この本は私としてはお勧めできない。
原書出版当時の動物行動学的な知見をユクスキュルが独自の観念でまとめて紹介しようと試みた本。
ユクスキュルの独自の観念に基づく独自の用語が多数出てくるが、現在において一般的ではない。つまり学術的には認められなかったということだろう。単に用語が認められなかったのではなく、ユクスキュルの独自の生物観が、現代の生物学では認められていないのだろうと私は思う。
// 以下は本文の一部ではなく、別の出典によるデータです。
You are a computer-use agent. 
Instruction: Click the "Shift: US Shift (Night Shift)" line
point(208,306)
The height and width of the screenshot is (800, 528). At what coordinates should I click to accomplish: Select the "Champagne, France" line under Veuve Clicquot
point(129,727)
「環境」と対立する用語として「環世界」という言葉をユクスキュルは用いているが、これはある生物から見た主観的な環境という意味で、客観的な「環境」とは異なるという。
「環世界」だけでなく、「歩尺」など多くの独自用語が登場するだけでなく、「故郷」という独自用語も登場するが、これは我々の言うところの「縄張り」と同一の概念を別の用語で表したようである(誤訳ではないと思われる)。
また、この本の中には多くの図があるが、その図も私から見ると疑わしいものである。口絵カラーの図29,30,31はそれぞれ人間にとっての部屋、犬にとっての部屋、ハエにとっての部屋という説明がついているが、色が違うだけで輪郭は同じである。一方、図19(ウニの環境と環世界)では輪郭も変わっている。そもそもこの図30は犬は嗅覚主体だから認識している世界が違うという意味ではない。
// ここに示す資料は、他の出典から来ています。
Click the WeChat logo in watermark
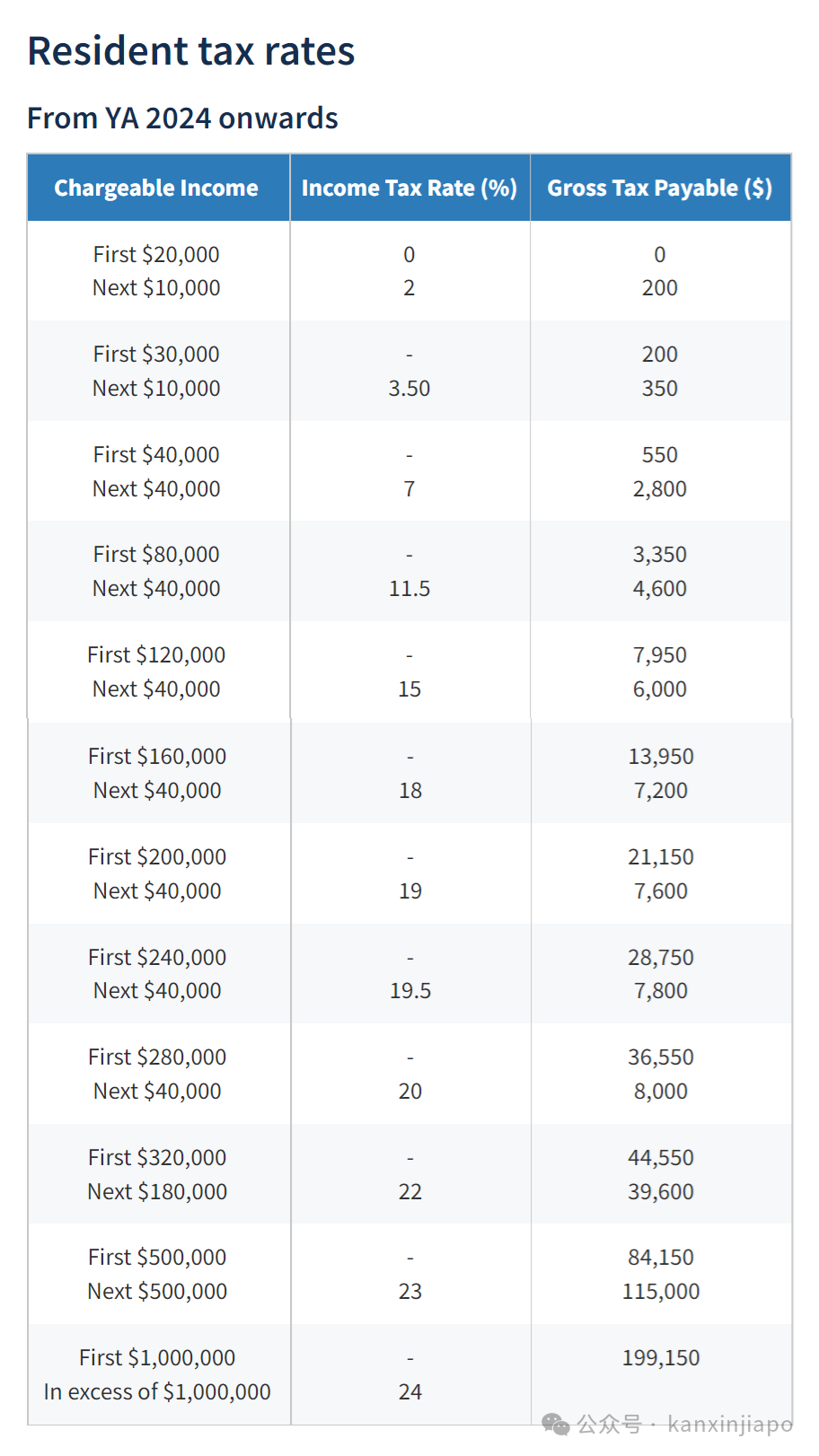This screenshot has width=819, height=1456. coord(556,1424)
しかし、ユクスキュルにもよいところはあって、それは人間が生物の一種であると認識していることである。
序章が一番難解というか、動物行動学の入門書として見ると意味不明なのだが、序章の主張は哲学的であって、生物機械論の否定である。これは人間が生物であるということを認める立場の哲学者ならば、人間が機械ではないということを主張するために必要となる主張である。
動物の感覚器官や運動機関は機械的に作用するが、その背後には機械操作係が存在するというのがユクスキュルの主張である。俺に言わせれば、これは神による創造説をIDと言い換えたように、魂を機械操作係と言い換えたようなものだ。
というわけで、私はユクスキュルに否定的である。ユクスキュルの哲学に賛成するかどうかはともかく、この本は動物学の入門書として読むには、あまりにもユクスキュルの独自思想にあふれている。